In his manner, his rapid talk, his uneasy glances toward the door, I found something forced and strange. "I thought Rolfe was behind me," he said, "but he must have been delayed. There are meat and drink set out in the great room, where the Governor and those of the Council who are safe here with us are advising together. Let's descend; you've not eaten, and the good sack will give you strength. Wilt come?"

"Ay," I answered, "but tell me the news as we go. I have been gone ten days, - faith, it seems ten years! There have no ships sailed, Master Pory? The George is still here?" I looked him full in the eye, for a sudden guess at a possible reason for his confusion had stabbed me like a knife.
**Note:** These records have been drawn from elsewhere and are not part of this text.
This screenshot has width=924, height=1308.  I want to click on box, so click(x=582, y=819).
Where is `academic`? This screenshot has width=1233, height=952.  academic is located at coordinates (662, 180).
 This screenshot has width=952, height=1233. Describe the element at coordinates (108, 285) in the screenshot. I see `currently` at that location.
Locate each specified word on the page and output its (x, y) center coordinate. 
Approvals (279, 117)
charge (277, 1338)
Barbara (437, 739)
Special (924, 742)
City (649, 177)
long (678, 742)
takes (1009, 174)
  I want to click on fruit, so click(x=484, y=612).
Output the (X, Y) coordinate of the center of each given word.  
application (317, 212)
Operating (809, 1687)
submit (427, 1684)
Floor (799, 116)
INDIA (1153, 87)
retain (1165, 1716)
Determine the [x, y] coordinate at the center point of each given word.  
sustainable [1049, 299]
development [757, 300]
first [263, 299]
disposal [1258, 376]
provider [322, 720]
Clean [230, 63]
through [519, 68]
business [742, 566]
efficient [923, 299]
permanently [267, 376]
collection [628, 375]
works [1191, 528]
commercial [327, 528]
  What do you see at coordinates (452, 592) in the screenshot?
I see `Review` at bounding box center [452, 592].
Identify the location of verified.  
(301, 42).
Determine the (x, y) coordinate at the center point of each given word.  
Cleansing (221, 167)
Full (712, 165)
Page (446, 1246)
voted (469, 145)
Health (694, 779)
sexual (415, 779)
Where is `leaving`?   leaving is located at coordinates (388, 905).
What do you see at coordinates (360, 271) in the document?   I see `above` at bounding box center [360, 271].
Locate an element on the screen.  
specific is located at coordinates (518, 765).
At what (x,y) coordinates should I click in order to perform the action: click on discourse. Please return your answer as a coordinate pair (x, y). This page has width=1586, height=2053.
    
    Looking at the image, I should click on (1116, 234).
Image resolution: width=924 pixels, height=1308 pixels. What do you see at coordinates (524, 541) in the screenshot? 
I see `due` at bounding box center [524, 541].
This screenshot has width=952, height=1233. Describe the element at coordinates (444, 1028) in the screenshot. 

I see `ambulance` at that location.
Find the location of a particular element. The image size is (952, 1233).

"Ay," he said, with a readiness that could scarce be feigned. "She was to have sailed this week, it is true, the Governor fearing to keep her longer. But the Esperance, coming in yesterday, brought news which removed his Honor's scruples. Now she'll wait to see out this hand at the cards, and to take home the names of those who are left alive in Virginia. If the red varlets do swarm in upon us, there are her twelve-pounders; they and the fort guns" -

I let him talk on. The George had not sailed. I saw again a firelit hut, and a man and a panther who went down together. Those claws had dug deep; the man across whose face they had torn their way would keep his room in the guest house at Jamestown until his wounds were somewhat healed. The George would wait for him, would scarcely dare to sail without him, and I should find the lady whom she was to carry away to England in Virginia still. It was this that I had built upon, the grain of comfort, the passionate hope, the sustaining cordial, of those year-long days in the village above the Pamunkey.